BEGIN

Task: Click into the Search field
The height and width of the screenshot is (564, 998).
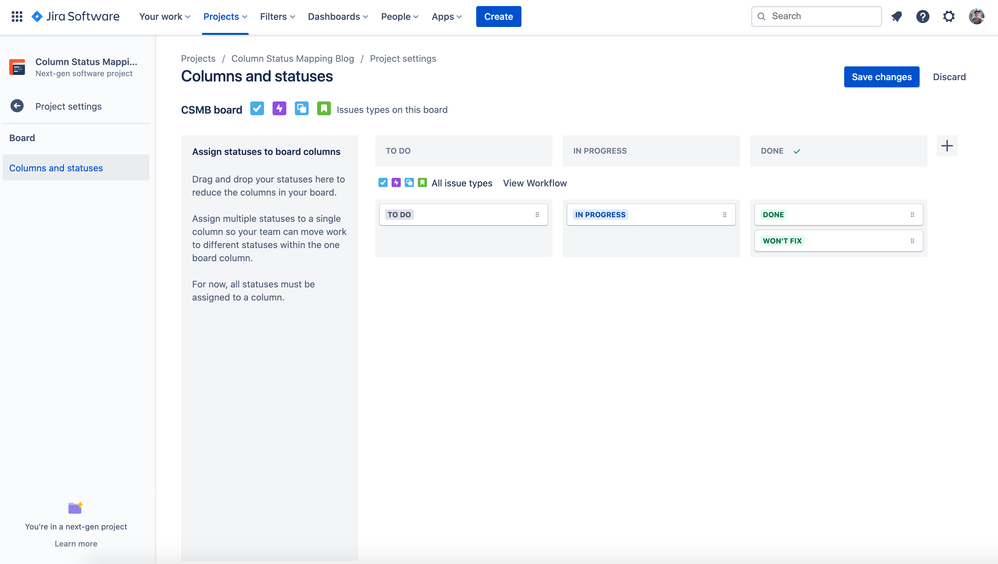Action: click(816, 17)
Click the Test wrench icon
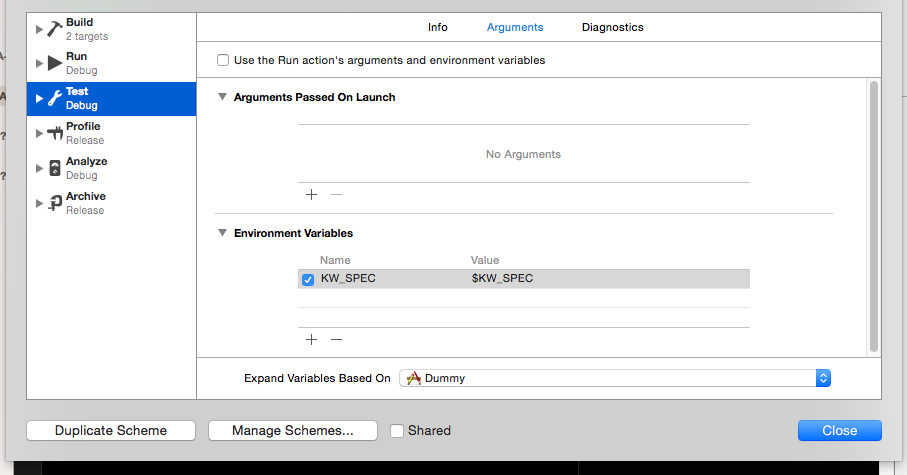Screen dimensions: 907x475 55,98
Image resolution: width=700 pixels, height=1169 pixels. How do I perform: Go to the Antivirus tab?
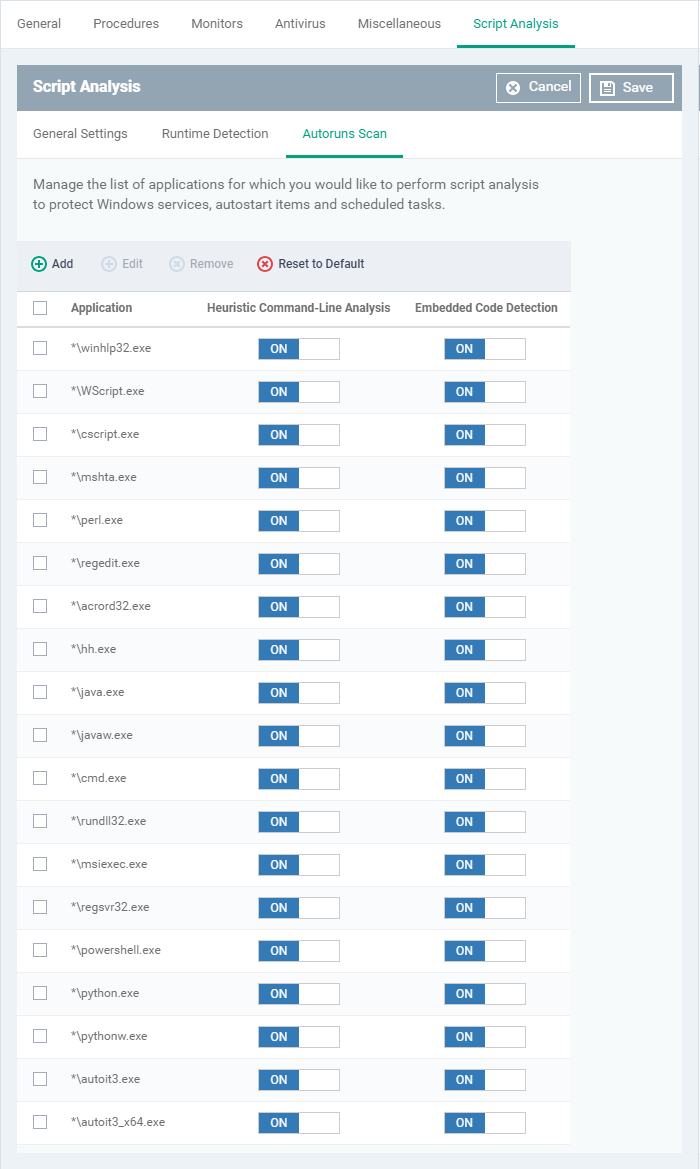pyautogui.click(x=300, y=24)
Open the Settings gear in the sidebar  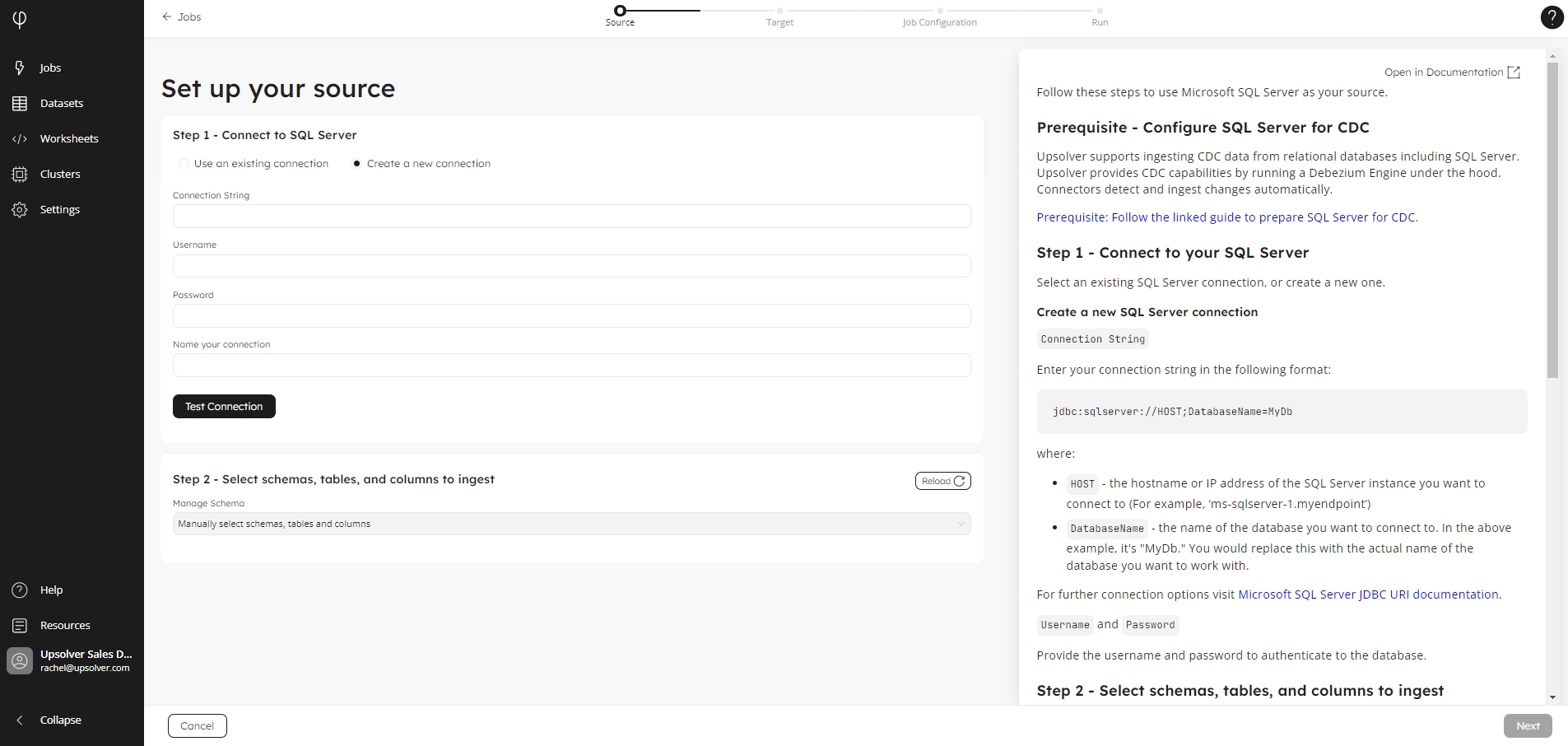pos(20,210)
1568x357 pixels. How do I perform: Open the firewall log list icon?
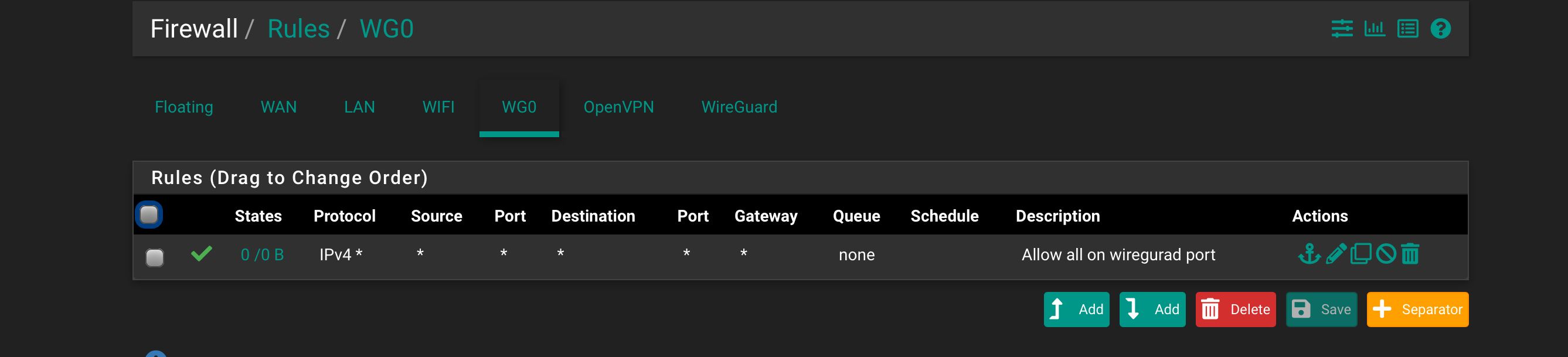(1407, 29)
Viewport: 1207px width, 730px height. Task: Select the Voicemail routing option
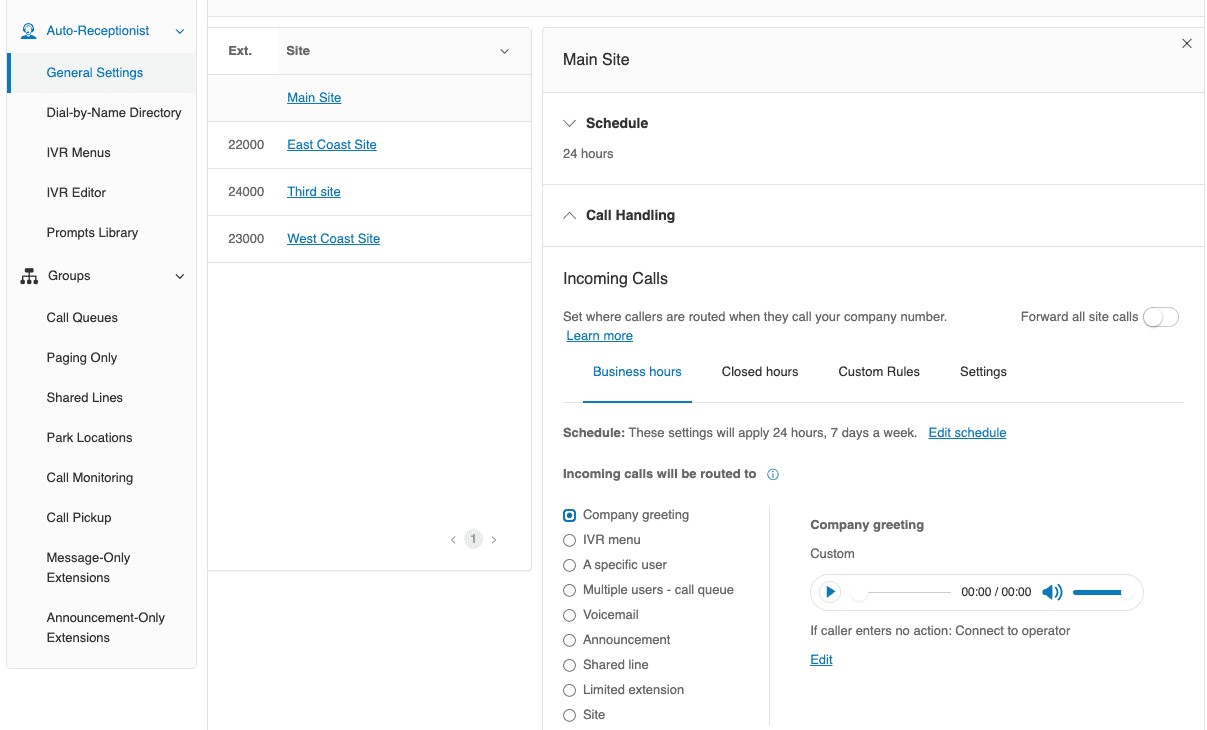570,615
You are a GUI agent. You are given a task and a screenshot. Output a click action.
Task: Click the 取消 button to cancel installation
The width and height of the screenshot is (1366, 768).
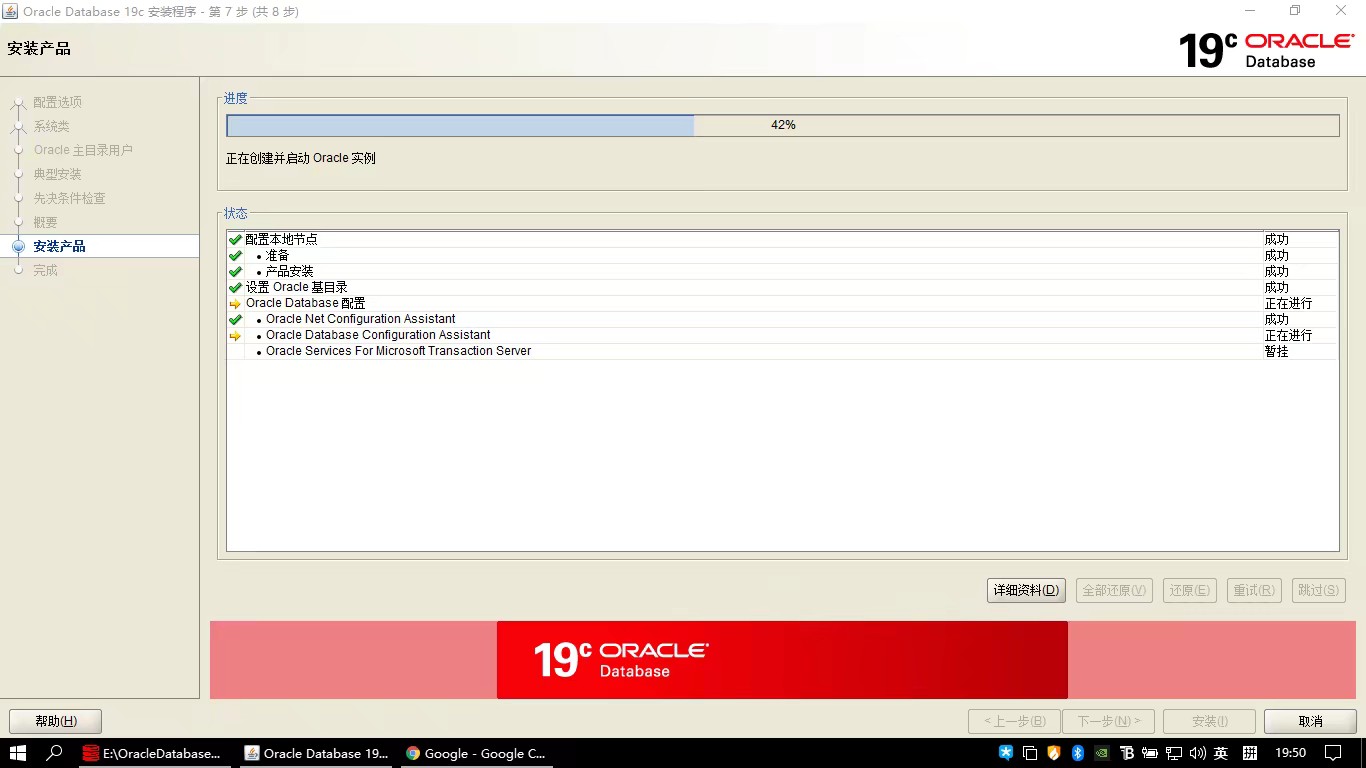1310,720
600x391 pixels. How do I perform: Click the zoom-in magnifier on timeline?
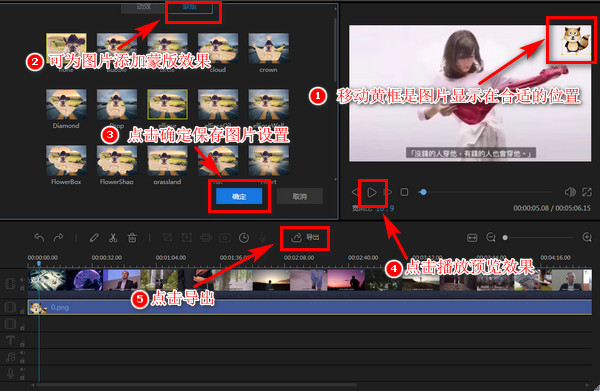coord(587,238)
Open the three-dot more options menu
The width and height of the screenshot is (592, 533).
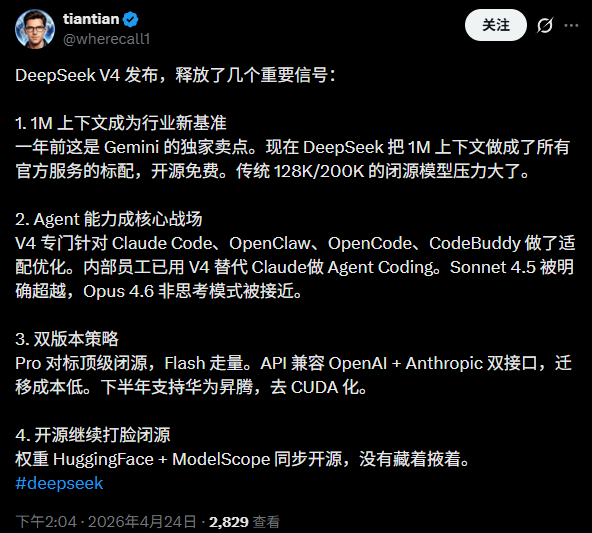[x=571, y=25]
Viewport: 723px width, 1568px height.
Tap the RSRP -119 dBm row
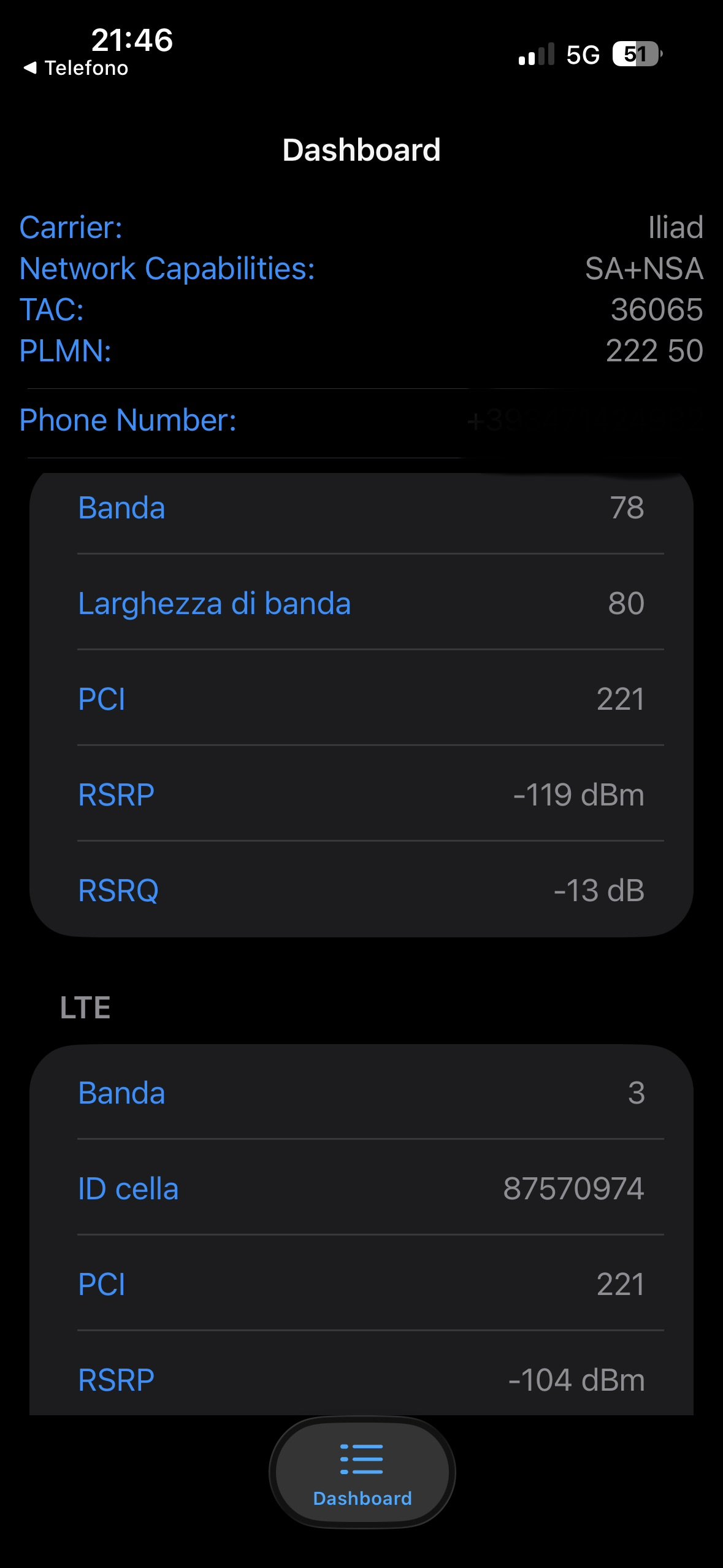coord(361,795)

END

> [REQUIREMENT]
In the records above, locate the line containing "You are a GUI", then copy exactly that line and every line after it through the end, omitting pictures.

> [WRITTEN RESPONSE]
You are a GUI agent. You are given a task and a screenshot. Output a click action.
Task: Click the 取消 button to cancel installation
The width and height of the screenshot is (1366, 768).
1310,720
600x391 pixels. How do I perform: Click the zoom-in magnifier on timeline?
coord(587,238)
Open the three-dot more options menu
The width and height of the screenshot is (592, 533).
[x=571, y=25]
Viewport: 723px width, 1568px height.
Tap the RSRP -119 dBm row
coord(361,795)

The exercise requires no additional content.